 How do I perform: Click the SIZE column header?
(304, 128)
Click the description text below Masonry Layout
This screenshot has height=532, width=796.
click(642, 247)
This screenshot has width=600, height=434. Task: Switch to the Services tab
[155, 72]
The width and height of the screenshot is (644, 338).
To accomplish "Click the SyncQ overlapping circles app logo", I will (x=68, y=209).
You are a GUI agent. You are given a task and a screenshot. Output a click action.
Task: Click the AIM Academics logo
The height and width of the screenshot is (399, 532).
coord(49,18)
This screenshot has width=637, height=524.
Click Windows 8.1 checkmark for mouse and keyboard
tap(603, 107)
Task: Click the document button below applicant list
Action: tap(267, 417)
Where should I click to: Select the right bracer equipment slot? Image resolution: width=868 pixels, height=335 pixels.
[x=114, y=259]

-- -- --

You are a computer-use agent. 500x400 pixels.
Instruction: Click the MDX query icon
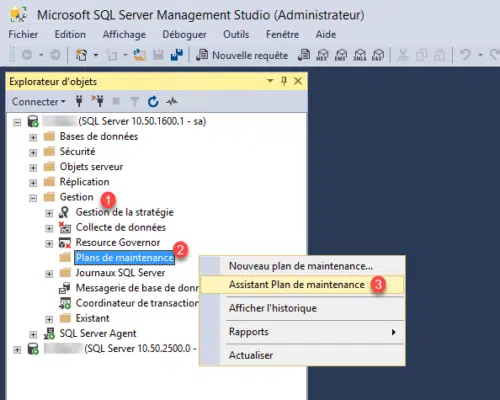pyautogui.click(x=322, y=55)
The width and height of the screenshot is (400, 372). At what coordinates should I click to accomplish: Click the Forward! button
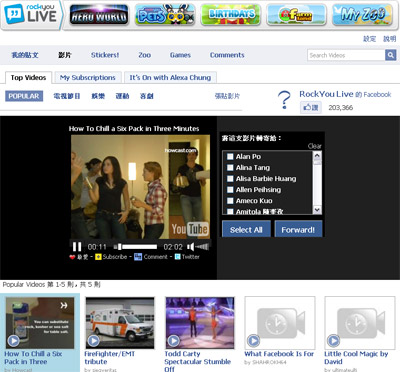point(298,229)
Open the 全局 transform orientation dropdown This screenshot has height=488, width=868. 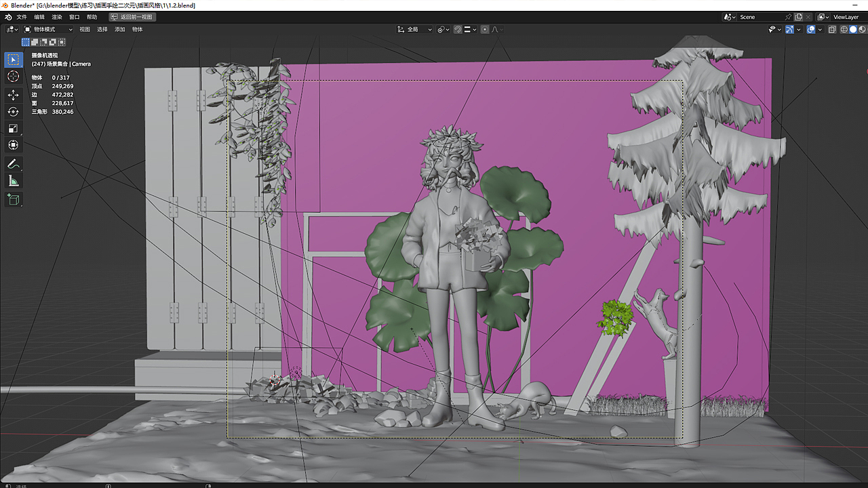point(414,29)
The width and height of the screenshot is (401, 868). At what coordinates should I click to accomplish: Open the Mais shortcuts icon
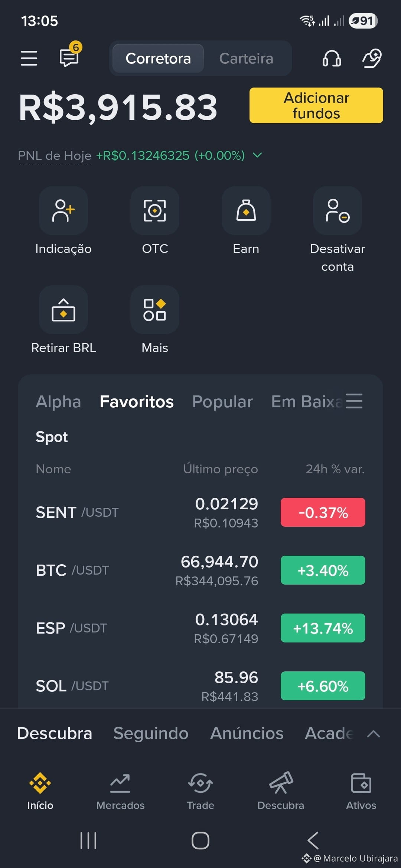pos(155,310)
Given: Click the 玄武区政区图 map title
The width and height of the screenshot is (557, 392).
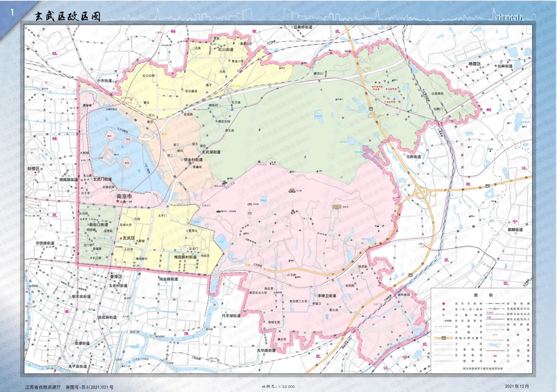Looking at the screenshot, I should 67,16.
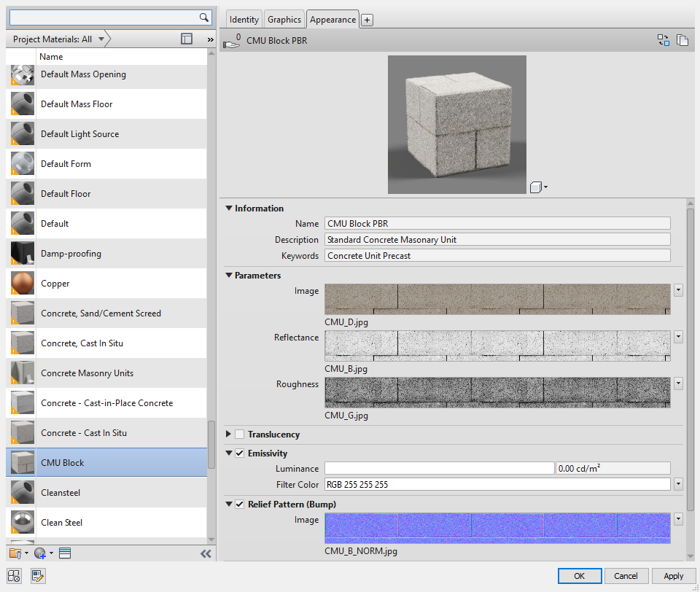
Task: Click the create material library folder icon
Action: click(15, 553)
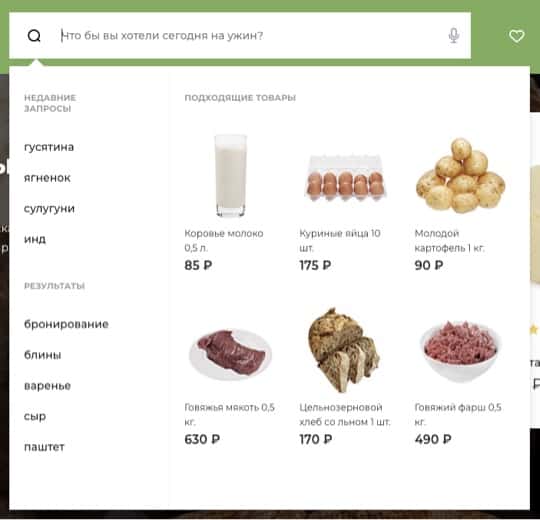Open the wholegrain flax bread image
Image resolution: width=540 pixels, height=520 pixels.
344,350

-- -- --

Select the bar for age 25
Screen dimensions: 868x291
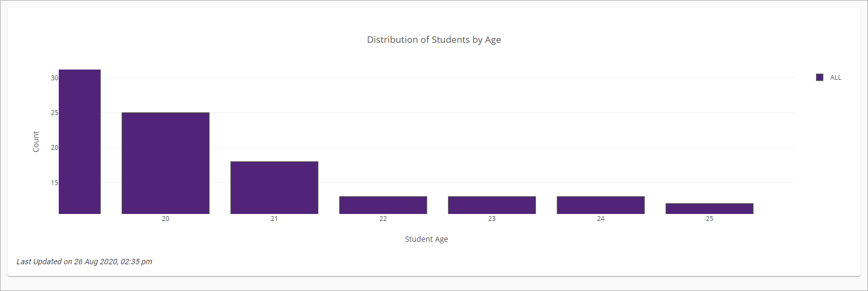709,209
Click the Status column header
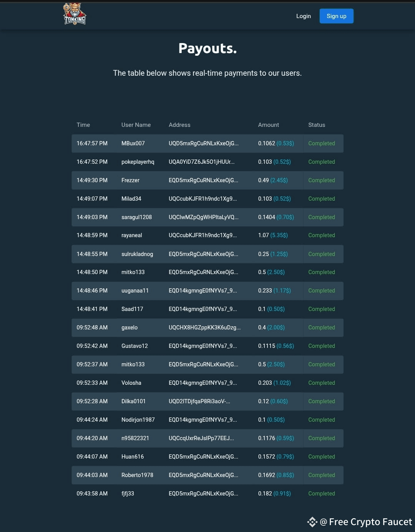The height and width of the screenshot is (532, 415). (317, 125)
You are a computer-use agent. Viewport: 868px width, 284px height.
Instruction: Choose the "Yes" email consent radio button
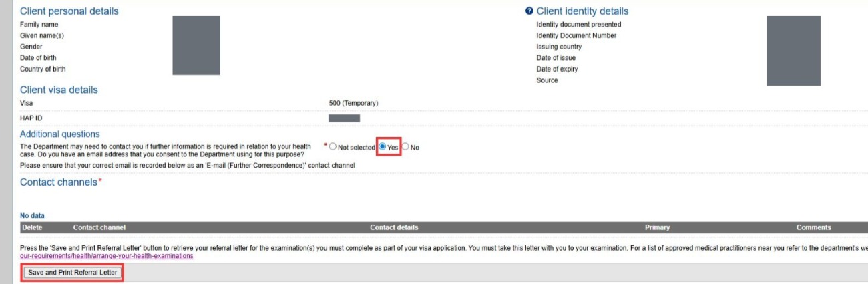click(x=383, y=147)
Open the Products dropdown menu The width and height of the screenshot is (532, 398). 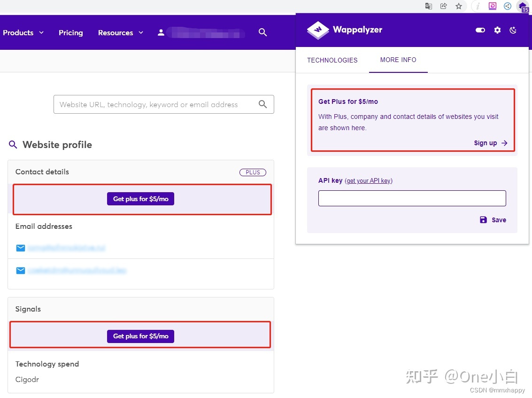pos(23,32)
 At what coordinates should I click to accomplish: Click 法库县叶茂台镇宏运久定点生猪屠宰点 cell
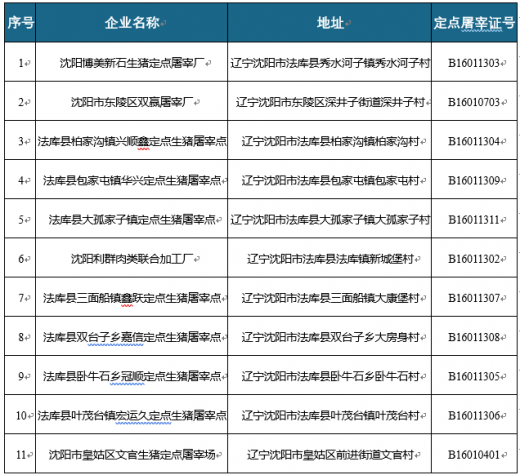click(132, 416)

-- -- --

▶ [Exercise brief]: Copy out each line of the records that holds the string "agent".

▶ [Your response]:
You are a GUI agent. You are given a task and a screenshot. Output a click action.
You are a computer-use agent. 500x400 pixels.
You are a computer-use agent. Viewport: 868px width, 284px height.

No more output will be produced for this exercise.